STORED DATA:
################

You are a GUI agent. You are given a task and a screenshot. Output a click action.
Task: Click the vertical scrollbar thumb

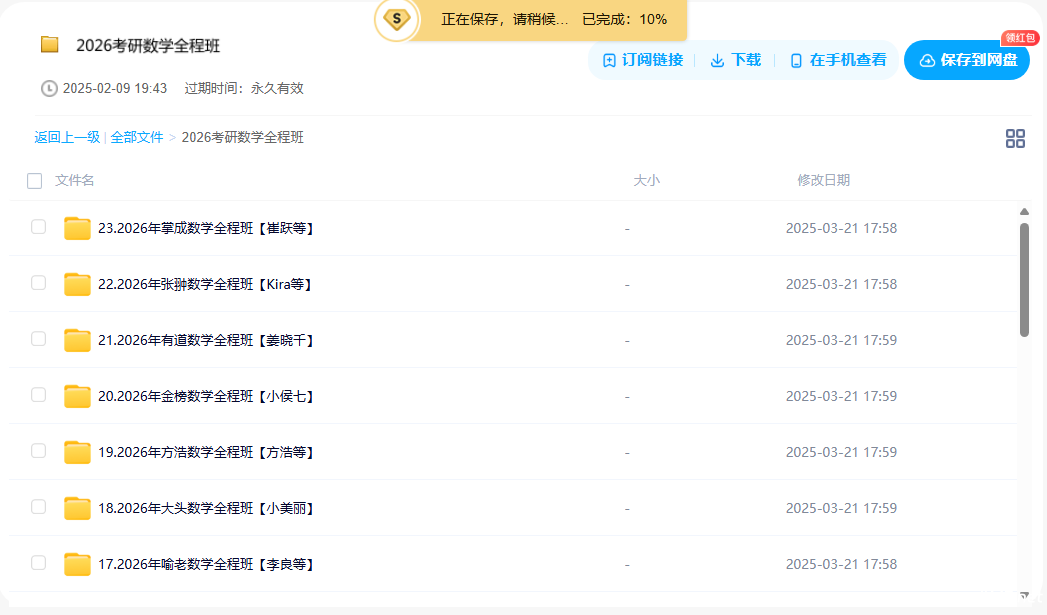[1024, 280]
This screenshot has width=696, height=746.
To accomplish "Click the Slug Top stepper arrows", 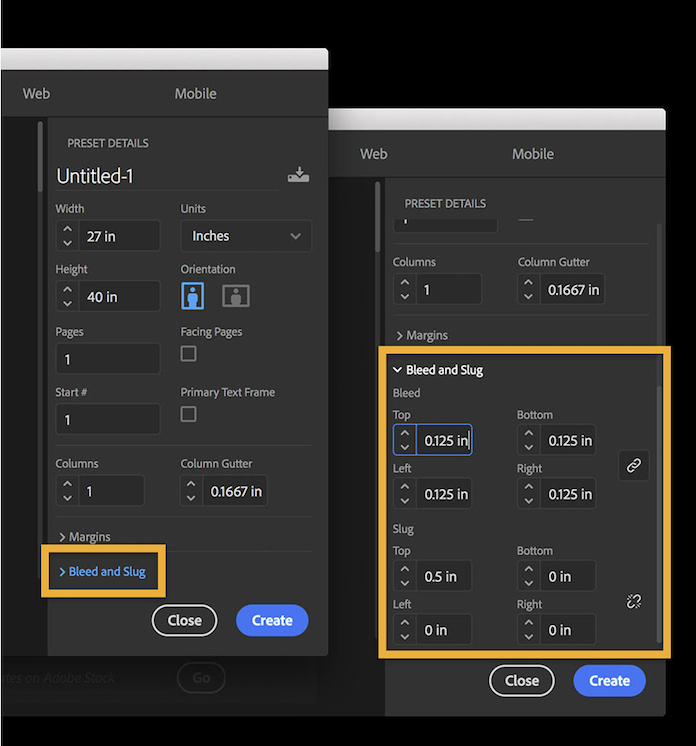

################

WHAT YOU SHOULD DO:
What is the number of lines in the data that hold the word "screenshot"? Reply with that number and nothing else.

EXERCISE OUTPUT:
2